** START SELECTED EXTRACT **
NoorjahanSk_Intel · ‎11-30-2021

Hi,

Thank you for providing the information.

The issue seems to be with the GCC compiler. This is not the right place to ask for support for the GCC compiler. We handle issues related to Intel compilers and Intel products only.

Please do let us know if you have any issues with Intel compilers.

Thanks & Regards,

Noorjahan.

newbie-02 · ‎12-03-2021

>> Please do let us know if you have any issues with Intel compilers.

yes i have,

0: i wasn't able to trace which option / function / macro from which module / library / whatever is used to calculate 'exp10' or 'exp10l' in which situation,

and then ... trying just to use without debugging icpx or icx: see attached program,

I: overshoot in calculations ' x / 0.9999999999999999 ',
II: integer powers of two varying with compiler options and loop lengths,
III: conditions not correctly evaluated, assume 'compile- vs. run-time' calculation differences,
IV: 'nextafters' not correctly calculated with ' x / 0.9999999999999999 ' (I:), and fail not identified reg. compare fails (III:),
V: weak powers of ten,

and more, see comments in code,

IMHO it's unnecessarily hard (or even impossible) to construct code with further calculations needing e.g. rounding and powers of ten while the basic calculations are not reliable.

Best Regards,

b.

(pls. be tolerant in case of fails, i tried my very best to identify and point out the problems)

NoorjahanSk_Intel · ‎12-09-2021

Hi,

The issue is reproducible from our end also.

We are looking into it. We will get back to you soon.

Thanks & Regards,

Noorjahan.

Viet_H_Intel · ‎12-09-2021

Hello,

Can you use these set of options to see if it helps when compile with icx/icpx? -fp-model=precise -fimf-arch-consistency=true -no-fma

In general, icx/icpx are compatible with LLVM compiler. icx is a driver for C code and icpx for C++ code.

icc/icpc are compatible with Gnu compiler. icc is a driver for C code and icpc is for C++ code.

There are so much data on the outputs of icpx_pow2_issue.c. Can you please break it down to each single issue?

EX: if you are trying to call pow(), what is you expected results? what are different results between icc vs. gcc, or icx vs. clang?

Same thing with calling exp(), what is you expected results? what are different results between icc vs. gcc, or icx vs. clang?

Also, if the issue is reproducible with a smaller iteration, then reduce the for loop to a smallest number.

We would like to have a most simplify test case for each issues.

Thanks,

newbie-02 · ‎12-10-2021

>> Hello,

hello back,

in general I think it's a problem having that much compilers / options / libraries with different behaviour, IMHO no programmer can remember / handle such. For correct math - or to come near to it - powers of ten are elementary, thus my idea is that every compiler should give good results for that. I ran into trouble and tried to break it down to the basics ... ran into more and more trouble ...

>> Can you use these set of options to see if it helps when compile with icx/icpx? -fp-model=precise -fimf-arch-consistency=true -no-fma

<< on a first glance icpx is better, icx still has issues with exp10 and exp10l, more fails than gcc,
the "different with evaluation at run- vs. compile-time, see printf never triggered even when differences acc. previous samples exist," issue seems kept, but isn't triggered while results correct,

avoiding 'fma' isn't a good idea IMHO, it helps me to better results for other calculations ...
** END SELECTED EXTRACT **
> [WHAT TO DO]
- A) Extract everything from "icc/icpc are compatible" down to "for each issues." from the compiler forum thread, copying it word for word.
- B) For each statement below, answer yes or no according to the compiler forum thread, and quote the words from the thread that decide it. (i) Viet_H_Intel states that icx is a driver for C code and icpx is for C++ code. (ii) newbie-02 considers avoiding 'fma' a good idea. (iii) NoorjahanSk_Intel reports that the issue could not be reproduced.
** START DATA RECORDS **
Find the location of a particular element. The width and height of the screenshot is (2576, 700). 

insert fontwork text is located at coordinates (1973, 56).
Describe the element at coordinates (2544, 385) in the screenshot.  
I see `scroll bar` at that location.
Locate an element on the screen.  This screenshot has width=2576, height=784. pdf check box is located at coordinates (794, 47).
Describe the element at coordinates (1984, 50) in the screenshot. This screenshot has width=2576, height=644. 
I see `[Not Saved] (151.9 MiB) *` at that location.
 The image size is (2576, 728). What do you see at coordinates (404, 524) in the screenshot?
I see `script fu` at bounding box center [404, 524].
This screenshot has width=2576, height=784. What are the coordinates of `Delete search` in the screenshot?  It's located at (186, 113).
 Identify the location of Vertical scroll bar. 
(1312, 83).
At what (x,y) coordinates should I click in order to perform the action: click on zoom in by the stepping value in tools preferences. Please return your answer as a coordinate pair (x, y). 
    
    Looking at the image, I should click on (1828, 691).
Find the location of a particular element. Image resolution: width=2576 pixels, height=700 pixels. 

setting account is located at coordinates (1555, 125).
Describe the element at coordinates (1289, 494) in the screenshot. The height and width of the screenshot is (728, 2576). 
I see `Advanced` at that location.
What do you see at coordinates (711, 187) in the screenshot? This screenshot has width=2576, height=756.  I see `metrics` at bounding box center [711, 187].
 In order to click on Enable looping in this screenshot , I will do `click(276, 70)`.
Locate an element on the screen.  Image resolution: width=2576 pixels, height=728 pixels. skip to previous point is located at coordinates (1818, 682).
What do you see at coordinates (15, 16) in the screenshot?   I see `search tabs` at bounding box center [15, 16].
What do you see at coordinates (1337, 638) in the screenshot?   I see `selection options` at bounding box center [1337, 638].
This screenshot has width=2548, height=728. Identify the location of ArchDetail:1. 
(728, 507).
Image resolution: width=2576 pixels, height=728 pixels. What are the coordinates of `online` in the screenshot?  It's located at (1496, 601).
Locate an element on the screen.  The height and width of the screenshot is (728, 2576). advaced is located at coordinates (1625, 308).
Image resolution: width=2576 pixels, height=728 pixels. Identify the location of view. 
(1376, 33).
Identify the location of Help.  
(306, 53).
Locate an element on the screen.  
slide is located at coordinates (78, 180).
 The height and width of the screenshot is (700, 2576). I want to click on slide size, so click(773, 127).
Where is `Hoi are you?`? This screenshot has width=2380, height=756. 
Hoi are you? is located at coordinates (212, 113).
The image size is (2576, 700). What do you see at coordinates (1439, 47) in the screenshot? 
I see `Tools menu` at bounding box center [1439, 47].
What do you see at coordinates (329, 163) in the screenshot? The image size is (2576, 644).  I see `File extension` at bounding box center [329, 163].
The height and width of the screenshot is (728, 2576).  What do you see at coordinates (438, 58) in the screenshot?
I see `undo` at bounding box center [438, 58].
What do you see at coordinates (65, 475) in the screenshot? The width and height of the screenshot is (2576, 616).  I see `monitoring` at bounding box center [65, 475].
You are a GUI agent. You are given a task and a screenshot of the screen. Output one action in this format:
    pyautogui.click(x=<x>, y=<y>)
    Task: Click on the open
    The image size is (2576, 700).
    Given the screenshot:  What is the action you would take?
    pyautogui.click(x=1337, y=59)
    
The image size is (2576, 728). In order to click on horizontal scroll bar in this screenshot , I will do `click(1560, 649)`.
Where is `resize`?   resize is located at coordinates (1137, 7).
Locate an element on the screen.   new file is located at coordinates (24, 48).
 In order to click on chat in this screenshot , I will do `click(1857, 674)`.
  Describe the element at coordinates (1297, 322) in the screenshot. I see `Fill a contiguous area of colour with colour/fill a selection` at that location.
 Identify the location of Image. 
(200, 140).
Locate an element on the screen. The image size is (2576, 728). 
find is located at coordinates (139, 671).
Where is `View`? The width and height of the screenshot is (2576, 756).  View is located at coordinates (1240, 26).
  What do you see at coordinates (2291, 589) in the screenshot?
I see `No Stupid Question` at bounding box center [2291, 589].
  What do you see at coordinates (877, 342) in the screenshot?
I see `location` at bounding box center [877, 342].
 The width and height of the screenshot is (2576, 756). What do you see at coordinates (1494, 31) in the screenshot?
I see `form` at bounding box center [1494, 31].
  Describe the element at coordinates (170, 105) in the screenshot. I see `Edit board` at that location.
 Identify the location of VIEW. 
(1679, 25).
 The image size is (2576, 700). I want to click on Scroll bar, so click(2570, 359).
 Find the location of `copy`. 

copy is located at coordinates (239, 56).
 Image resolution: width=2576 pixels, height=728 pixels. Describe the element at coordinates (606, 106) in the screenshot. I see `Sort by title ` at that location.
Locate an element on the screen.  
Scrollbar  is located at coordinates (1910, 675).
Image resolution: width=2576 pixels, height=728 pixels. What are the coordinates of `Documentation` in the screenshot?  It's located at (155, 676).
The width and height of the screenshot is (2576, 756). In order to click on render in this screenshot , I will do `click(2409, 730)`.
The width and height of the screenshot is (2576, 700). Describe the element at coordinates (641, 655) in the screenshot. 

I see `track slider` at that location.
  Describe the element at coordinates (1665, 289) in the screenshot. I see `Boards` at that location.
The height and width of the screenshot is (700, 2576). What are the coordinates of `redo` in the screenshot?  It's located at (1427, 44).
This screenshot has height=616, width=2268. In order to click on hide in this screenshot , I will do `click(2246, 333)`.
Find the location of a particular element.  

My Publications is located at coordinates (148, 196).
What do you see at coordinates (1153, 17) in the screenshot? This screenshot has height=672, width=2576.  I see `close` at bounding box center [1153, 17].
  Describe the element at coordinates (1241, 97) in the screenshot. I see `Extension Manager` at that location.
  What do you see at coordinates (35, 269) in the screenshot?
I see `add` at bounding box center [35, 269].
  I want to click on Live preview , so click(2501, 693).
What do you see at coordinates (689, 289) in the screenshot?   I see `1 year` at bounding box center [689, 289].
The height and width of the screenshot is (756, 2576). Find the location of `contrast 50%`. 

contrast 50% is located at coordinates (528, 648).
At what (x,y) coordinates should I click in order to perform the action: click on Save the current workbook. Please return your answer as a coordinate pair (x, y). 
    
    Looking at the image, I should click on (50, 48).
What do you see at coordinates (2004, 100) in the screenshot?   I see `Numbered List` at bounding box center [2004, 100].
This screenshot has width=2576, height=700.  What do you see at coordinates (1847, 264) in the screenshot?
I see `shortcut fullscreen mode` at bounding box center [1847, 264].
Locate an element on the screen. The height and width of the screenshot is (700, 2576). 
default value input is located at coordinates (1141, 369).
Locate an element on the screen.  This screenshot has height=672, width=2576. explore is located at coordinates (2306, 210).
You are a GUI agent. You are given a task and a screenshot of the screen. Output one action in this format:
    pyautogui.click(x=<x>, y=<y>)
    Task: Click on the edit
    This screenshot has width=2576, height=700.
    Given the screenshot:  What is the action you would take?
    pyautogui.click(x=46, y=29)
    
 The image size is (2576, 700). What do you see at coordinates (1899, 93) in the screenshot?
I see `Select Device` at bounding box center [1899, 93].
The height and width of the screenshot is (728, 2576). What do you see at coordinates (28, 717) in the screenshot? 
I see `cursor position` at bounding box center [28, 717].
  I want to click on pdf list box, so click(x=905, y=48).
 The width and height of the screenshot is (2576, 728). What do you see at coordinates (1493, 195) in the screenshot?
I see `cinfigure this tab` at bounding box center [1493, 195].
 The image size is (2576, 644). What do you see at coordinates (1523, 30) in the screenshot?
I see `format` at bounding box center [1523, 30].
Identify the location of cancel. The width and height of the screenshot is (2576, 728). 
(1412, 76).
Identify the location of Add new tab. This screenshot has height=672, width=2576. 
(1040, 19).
** END DATA RECORDS **
> [SOLUTIONS BELOW]
- A)
icc/icpc are compatible with Gnu compiler. icc is a driver for C code and icpc is for C++ code.

There are so much data on the outputs of icpx_pow2_issue.c. Can you please break it down to each single issue?

EX: if you are trying to call pow(), what is you expected results? what are different results between icc vs. gcc, or icx vs. clang?

Same thing with calling exp(), what is you expected results? what are different results between icc vs. gcc, or icx vs. clang?

Also, if the issue is reproducible with a smaller iteration, then reduce the for loop to a smallest number.

We would like to have a most simplify test case for each issues.

- B)
(i) Yes: "icx is a driver for C code and icpx for C++ code."
(ii) No: "avoiding 'fma' isn't a good idea IMHO"
(iii) No: "The issue is reproducible from our end also."